高谷:とても大きな可能性を感じています。市場の広がりはコンテンツ産業の活性化につながり、魅力的な作品が続々と生まれ、新しい技術の開発も進みます。また、テレビ番組のタイムシフト視聴も増えてくる。「定額・見放題・マルチデバイス視聴」が特色のSVODは、生活の中でより存在感を増していくと思っています。
MZ:タイムシフト視聴の浸透がさらに進むことで、変わる点はありますか。
高谷:コンテンツの価値がさらに多様化していくと思います。テレビ番組の接触率は増え、好きなアニメやドラマを一気見できるなど、ユーザーとコンテンツの関係はより密になります。それによって新たな広告価値も生まれるかもしれません。地上波・衛星放送のテレビ局、SVODといった発信しているのがどこかは関係なく、いかにいいコンテンツがあるかが重要になってきます。 制作者にとっても、リアルタイム視聴率を目的としない新しい挑戦ができます。
MZ:日本へのサービスの新規参入が相次いでいるのをみると、日本市場はSVODの事業者にとって大きい市場だと感じているのですが、どうでしょうか。
須田:日本のユーザーは他国と比較しても映像を視聴される時間が長く、テレビもいまだに影響力の高いメディアです。YouTubeやニコニコ動画が現在も盛り上がっているのは、日本人の映像好きが起因していると思っています。この点から、日本は海外の事業者から見ても魅力的な市場だと思われているのではないでしょうか。
より幅広い層に対応したコンテンツのラインナップへ
MZ:競合が増えることに関してはどう感じていますか。
須田:歓迎すべきことだと思います。まだインターネットにおける動画配信はニッチな市場なので、プレイヤーが増えることで、動画配信そのものや月額定額制のサービスが広く認知されていき、サービス利用者の総数が広がっていくことにつながると思うので。いずれは、BSやCSのように、地方にお住まいの方や高齢者の方にもどんどん使っていただけるようになってほしいですね。

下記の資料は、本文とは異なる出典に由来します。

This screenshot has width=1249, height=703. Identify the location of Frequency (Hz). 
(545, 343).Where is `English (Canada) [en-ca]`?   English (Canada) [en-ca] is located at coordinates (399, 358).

MZ:他のサービスが来たことで、SVOD自体を知ってもらえるきっかけになるということですね。御社は2011年から日本でのサービス提供を始めていますが、提供するコンテンツに変化はありましたか。
須田:Huluが日本市場に進出した2011年当初は、海外ドラマが好きなアーリーアダプター向けのサービスとして利用されていたように思います。5年目を迎える現在も海外ドラマの作品には注力していますが、加えて幅広いユーザーに視聴してもらえるラインナップを意識しています。
例えば、Huluは日本テレビグループの会社ですので配信に関する権利がクリアになったドラマやバラエティ、アニメ作品については同局の番組の放送終了直後から見逃し配信を行っています。また、NHKおよび民放各局様とも連携を進め、様々なジャンルのコンテンツを取り揃えるようにしています。